What Are The Benefits of Grass Fed Beef To The Environment?
The environment should raise animals entirely on pasture rather than a mixture of hay and grain.
Clover-rich pastures do not require the use of any fertilizers or pesticides, including nitrates, which are a significant source of harmful carbon emissions according to Graham Harvey, author of Grass Fed Nation and agricultural advisor for the BBC’s The Archers.
This process is superior to industrial livestock feeding on a diet of soy and corn (also known as cereals). The production of which has resulted in monoculture farming and deforestation.
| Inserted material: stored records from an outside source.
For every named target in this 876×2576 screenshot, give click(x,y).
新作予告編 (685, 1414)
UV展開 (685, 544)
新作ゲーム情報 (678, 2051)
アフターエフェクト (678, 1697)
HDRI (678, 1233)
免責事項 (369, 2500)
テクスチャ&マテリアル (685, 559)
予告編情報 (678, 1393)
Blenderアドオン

Cattle are encouraging to graze on pasture, which improves soil fertility. That is important in terms of reducing carbon emissions.
According to an experiment on the stability of garden food and cultivated crops in the United Kingdom. The sand under the grassland retains higher levels of carbon and more organic matter in 30 years than intensively cultivated soil.
Make a comparison. If you are interested in learning more about agriculture and sustainable development, please read our interview with the Director of the Sustainable Food Trust to learn how to achieve a more sustainable diet.
The Bottom Line
Despite all the buzz around nutrition, most people agree that real food is the most important thing.
Some people like to take it a step further and only eat real food from real animals. grass fed vs grain fed beef, after all, provides cows with a more natural diet than corn and soy.
Your decision is base on your personal preferences and values.